El Gobierno oficializó cambios en el régimen de armas: nuevos controles, categorías y flexibilización en herencias

Mediante el decreto 306/2026, se actualizaron las reglas sobre tenencia, portación, clasificación y registro de armas en Argentina. Las reformas alcanzan desde materiales prohibidos hasta procedimientos de inscripción de armas heredadas.

El Gobierno oficializó modificaciones en el régimen de armas.Foto Ilustrativa.

El Gobierno nacional dio a conocer este lunes una serie de modificaciones al régimen que regula las armas de fuego en el país, con el objetivo de modernizar los criterios de control, tenencia y uso de armas y materiales afines.

Los cambios fueron establecidos a través del decreto 306/2026, publicado en el Boletín Oficial, que introduce ajustes a la reglamentación de la Ley Nacional de Armas y Explosivos N.º 20.429. Las reformas alcanzan distintos aspectos del sistema, como la clasificación de armas y municiones de uso prohibido, las condiciones para acceder y portar armamento, los procedimientos vinculados a sucesiones y transferencias, y las competencias del Registro Nacional de Armas (RENAR).
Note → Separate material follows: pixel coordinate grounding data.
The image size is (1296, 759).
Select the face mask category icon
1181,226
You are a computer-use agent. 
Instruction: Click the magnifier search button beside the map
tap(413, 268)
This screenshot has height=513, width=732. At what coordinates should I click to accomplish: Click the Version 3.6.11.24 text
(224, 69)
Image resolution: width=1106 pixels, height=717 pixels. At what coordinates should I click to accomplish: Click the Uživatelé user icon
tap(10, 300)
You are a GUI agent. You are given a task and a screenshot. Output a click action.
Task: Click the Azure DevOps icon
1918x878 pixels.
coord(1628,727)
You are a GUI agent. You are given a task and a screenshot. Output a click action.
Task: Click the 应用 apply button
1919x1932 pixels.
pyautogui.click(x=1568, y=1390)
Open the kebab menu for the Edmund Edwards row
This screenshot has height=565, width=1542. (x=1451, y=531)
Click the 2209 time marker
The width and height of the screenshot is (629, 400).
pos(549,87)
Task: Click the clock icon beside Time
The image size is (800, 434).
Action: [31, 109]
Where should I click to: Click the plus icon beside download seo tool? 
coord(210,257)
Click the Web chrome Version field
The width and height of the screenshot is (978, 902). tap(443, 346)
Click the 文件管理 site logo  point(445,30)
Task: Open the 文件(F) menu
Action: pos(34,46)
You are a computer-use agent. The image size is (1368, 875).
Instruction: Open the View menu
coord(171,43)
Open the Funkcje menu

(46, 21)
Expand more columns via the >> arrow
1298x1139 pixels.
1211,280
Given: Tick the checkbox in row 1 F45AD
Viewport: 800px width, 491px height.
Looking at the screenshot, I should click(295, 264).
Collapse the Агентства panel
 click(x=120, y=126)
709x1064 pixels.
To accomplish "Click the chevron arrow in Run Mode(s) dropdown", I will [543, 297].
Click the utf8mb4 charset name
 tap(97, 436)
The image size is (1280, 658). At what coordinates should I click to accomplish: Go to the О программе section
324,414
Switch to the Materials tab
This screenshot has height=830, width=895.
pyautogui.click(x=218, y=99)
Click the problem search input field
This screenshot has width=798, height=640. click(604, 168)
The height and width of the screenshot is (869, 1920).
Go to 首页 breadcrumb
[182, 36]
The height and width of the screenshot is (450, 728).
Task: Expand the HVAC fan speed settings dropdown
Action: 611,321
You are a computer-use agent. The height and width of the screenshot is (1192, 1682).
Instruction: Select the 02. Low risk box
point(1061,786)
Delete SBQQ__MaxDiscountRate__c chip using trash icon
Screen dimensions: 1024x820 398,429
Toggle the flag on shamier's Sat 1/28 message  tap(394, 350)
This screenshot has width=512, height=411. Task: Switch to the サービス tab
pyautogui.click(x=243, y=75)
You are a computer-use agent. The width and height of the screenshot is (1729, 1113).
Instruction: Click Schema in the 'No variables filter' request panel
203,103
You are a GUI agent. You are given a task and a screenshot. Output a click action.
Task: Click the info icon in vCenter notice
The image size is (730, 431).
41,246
Según se detalla en la normativa, el objetivo central es actualizar los criterios de control sobre la tenencia y utilización de armas de fuego y materiales relacionados en todo el territorio nacional. Entre los puntos principales, se establece que el acceso y la portación no podrán estar sujetos a restricciones consideradas irrazonables o desproporcionadas, en línea con principios constitucionales vigentes.

El decreto precisa además el alcance del régimen regulatorio, que incluye la adquisición, uso, tenencia, portación, transmisión bajo cualquier modalidad, transporte, importación e introducción al país de armas de fuego, dispositivos de lanzamiento, sustancias agresivas químicas, explosivos, pólvora y otros materiales clasificados como armas de guerra o de uso civil.

En el texto oficial también se mencionan antecedentes normativos recientes, como los decretos 397 y 409 del 17 de junio de 2025, que ya habían incorporado cambios en los procesos de adquisición y tenencia de determinados tipos de armas, además de reformas orientadas a modernizar los registros aplicables a fuerzas armadas, policiales y de seguridad federales, provinciales y de la Ciudad de Buenos Aires.

Uno de los puntos centrales de la nueva normativa es la actualización del listado de armas, dispositivos y materiales prohibidos, que incluye:

a) Escopetas de calibre superior a los permitidos en la reglamentación vigente, con cañón menor a 380 mm.
b) Dispositivos que permitan convertir armas semiautomáticas en automáticas.
c) Armas de fuego camufladas en objetos como bastones, lápices, cigarreras, estilográficas o maletines.
d) Munición expansiva, de punta chata, deformable o con características diseñadas para causar heridas graves, fuera de usos específicos como caza o tiro deportivo, aunque autorizada para fuerzas de seguridad.
e) Munición perforante o explosiva.
f) Munición incendiaria, salvo la destinada a control de plagas agrícolas.
g) Munición con proyectiles envenenados.
h) Sustancias químicas de efectos letales.
i) Armas electrónicas diseñadas para provocar efectos letales.

La normativa aclara que estas prohibiciones alcanzan no solo la tenencia, sino también la adquisición, portación, uso, transmisión, transporte, importación e introducción al país de los materiales mencionados.

Por otra parte, el decreto redefine la categoría de armas de uso civil condicional. Allí se incluyen armas portátiles no comprendidas en las categorías anteriores y aquellas que hayan dejado de ser utilizadas por las fuerzas de seguridad. También se incorporan accesorios como supresores o moderadores de sonido y miras nocturnas, entre ellas dispositivos infrarrojos o de amplificación de luz residual.

Finalmente, uno de los cambios más relevantes es la flexibilización del trámite para la registración de armas heredadas. A partir de ahora, los herederos podrán inscribir el material directamente ante el RENAR presentando la documentación que acredite el vínculo familiar, sin necesidad de contar previamente con una declaratoria judicial.

El texto establece que quienes se presenten como herederos deberán acreditar el vínculo mediante partidas de defunción, nacimiento o matrimonio, aunque aclara que este procedimiento no implica el reconocimiento automático de la propiedad ni del carácter de heredero, y tampoco afecta los derechos de otros posibles herederos o legatarios.